The northern ridge streets — including Sunset Road and parts of Kenmore Road — offer elevated positions with city views and larger blocks. These command a premium and attract a different buyer profile: typically upgraders and prestige-market buyers who are making a considered decision rather than a first family-home purchase. Properties here regularly trade above $1.7M when views and aspect align.
Riviere Place and the surrounding pocket deliver a more contemporary housing product than much of the suburb, appealing to buyers who want Kenmore’s school catchment and lifestyle without committing to an older home requiring renovation. These properties tend to attract buyers from the inner suburbs who are making their first move into the western corridor.

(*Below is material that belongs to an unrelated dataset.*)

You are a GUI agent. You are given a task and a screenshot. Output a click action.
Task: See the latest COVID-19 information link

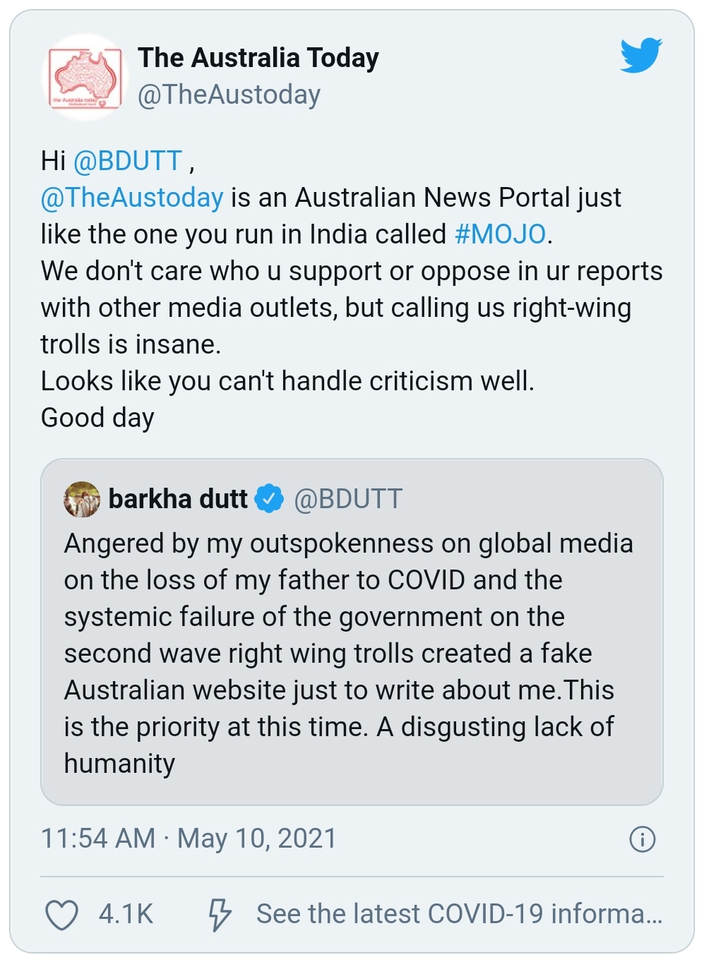pyautogui.click(x=459, y=914)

Properties immediately adjacent to Moggill Road and the Centenary Highway carry a noise caveat that competent agents disclose clearly and price accordingly. Buyers researching these streets will find them, and being upfront about it builds trust rather than eroding it. A house on a quieter street 200 metres back will consistently outperform on both price and days on market.
The Kenmore Village Shopping Centre is undergoing a significant expansion set to introduce new retail options and improve local amenities, likely boosting the suburb’s appeal and potentially increasing property values in surrounding areas. Additionally, ongoing upgrades to Moggill Road aim to improve traffic flow and connectivity, which could make the area more attractive to commuters. The village precinct expansion in particular is worth including in buyer conversations — it directly addresses one of the historically mild criticisms of the suburb (retail depth) and is a genuine amenity improvement story.
Commission Rates for the Kenmore Market
In Queensland, real estate agent commissions are not legislatively fixed — the Property Occupations Act 2014 (Qld) removed prescribed scale fees, meaning commissions are negotiated between the agent and vendor. Industry estimates suggest that commission rates across Brisbane’s middle and upper-middle market — which includes Kenmore — typically fall in the range of 2.0% to 2.5% of the sale price, inclusive of GST in some quoted structures and exclusive in others. Agents should be transparent with vendors about whether their quoted rate is inclusive or exclusive of GST, as the difference on a $1.4M sale is not trivial.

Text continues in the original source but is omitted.